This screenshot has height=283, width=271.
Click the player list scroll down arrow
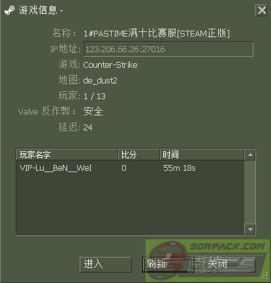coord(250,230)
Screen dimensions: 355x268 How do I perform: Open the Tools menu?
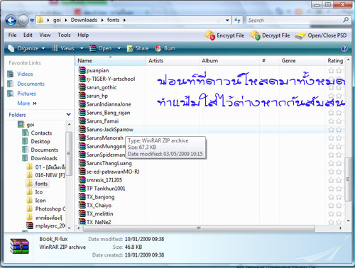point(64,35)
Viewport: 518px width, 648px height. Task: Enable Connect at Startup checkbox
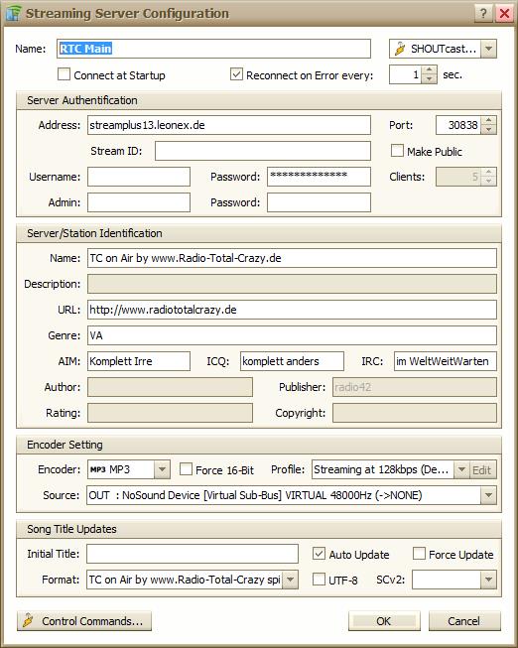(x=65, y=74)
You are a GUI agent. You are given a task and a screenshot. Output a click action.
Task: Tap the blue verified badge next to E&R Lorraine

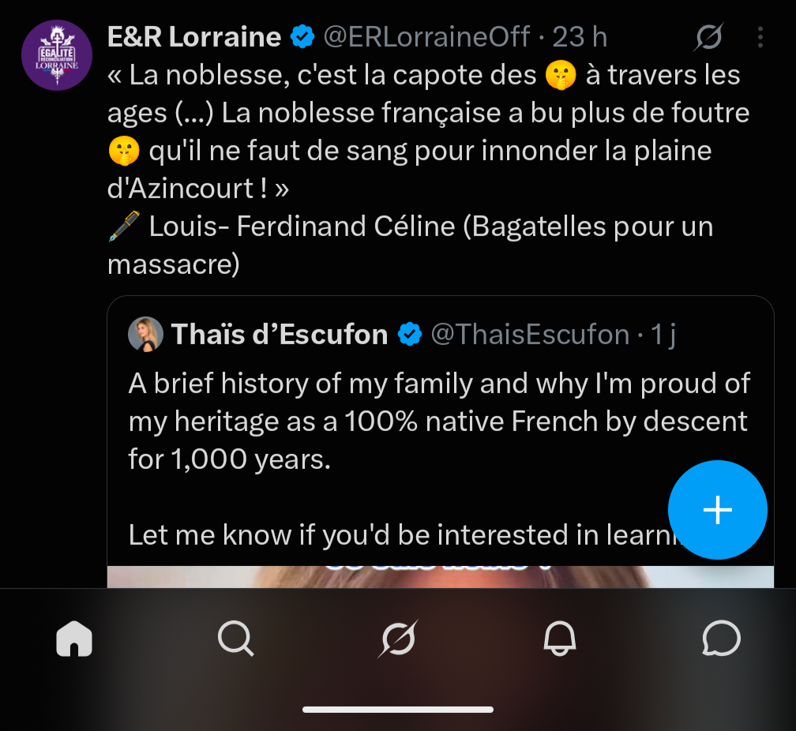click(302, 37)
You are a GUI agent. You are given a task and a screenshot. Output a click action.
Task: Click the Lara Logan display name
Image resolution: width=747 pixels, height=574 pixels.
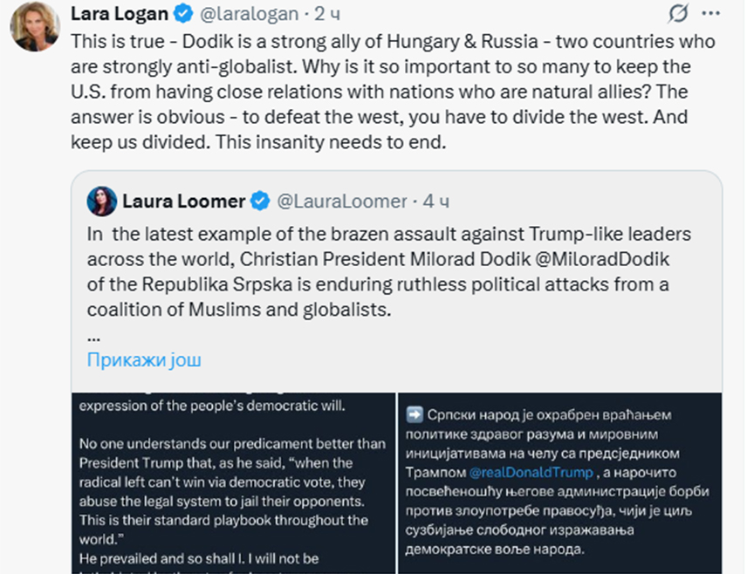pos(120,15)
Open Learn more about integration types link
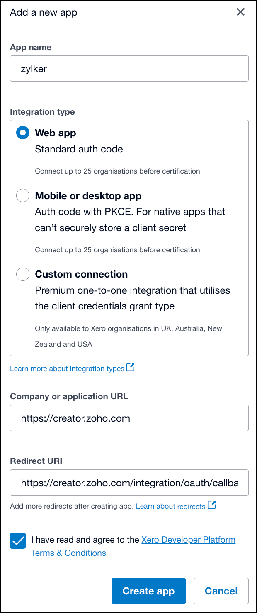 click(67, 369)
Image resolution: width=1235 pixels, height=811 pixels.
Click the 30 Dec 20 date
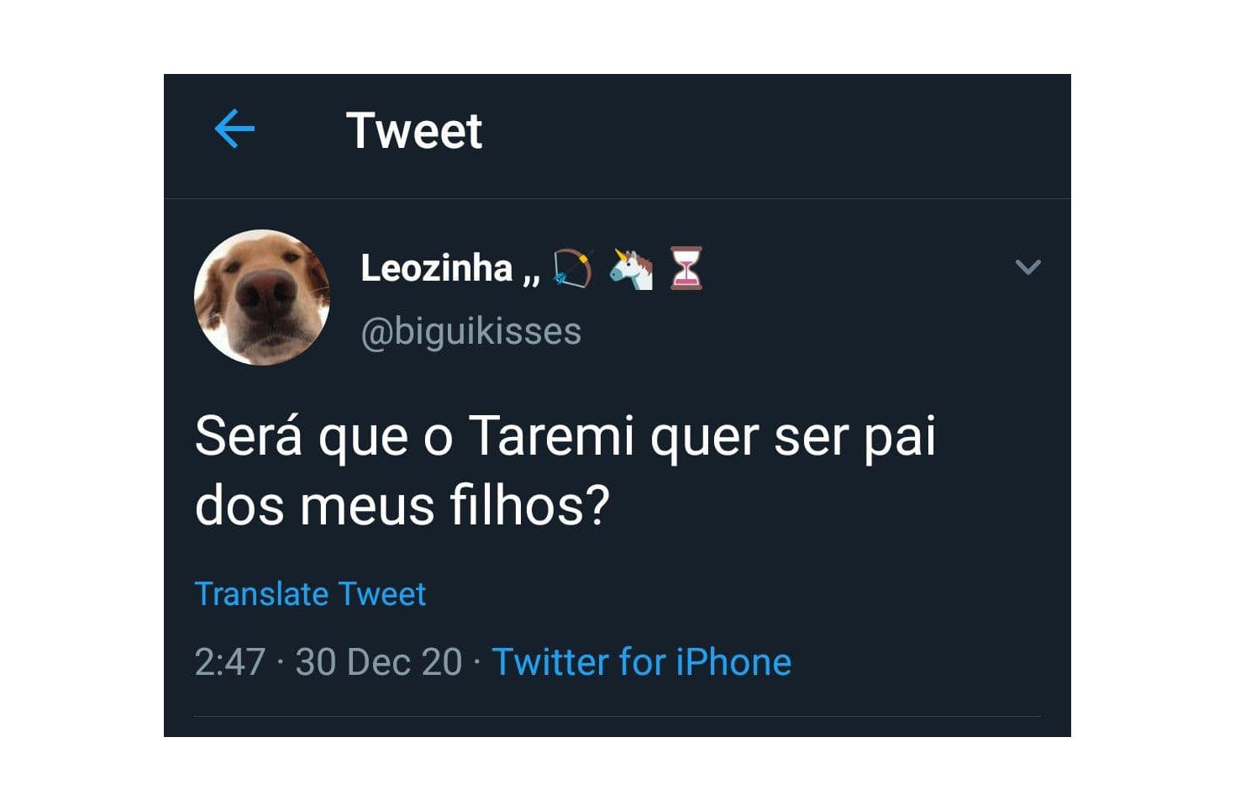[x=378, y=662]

[WHAT THE TASK REQUIRES]
Reproduce verbatim, and only, the lines starting at the one that contains "Image resolution: width=1235" and ending with the final line of the records; leave out the pictures.

[WRITTEN RESPONSE]
Image resolution: width=1235 pixels, height=811 pixels.
Click the 30 Dec 20 date
[x=378, y=662]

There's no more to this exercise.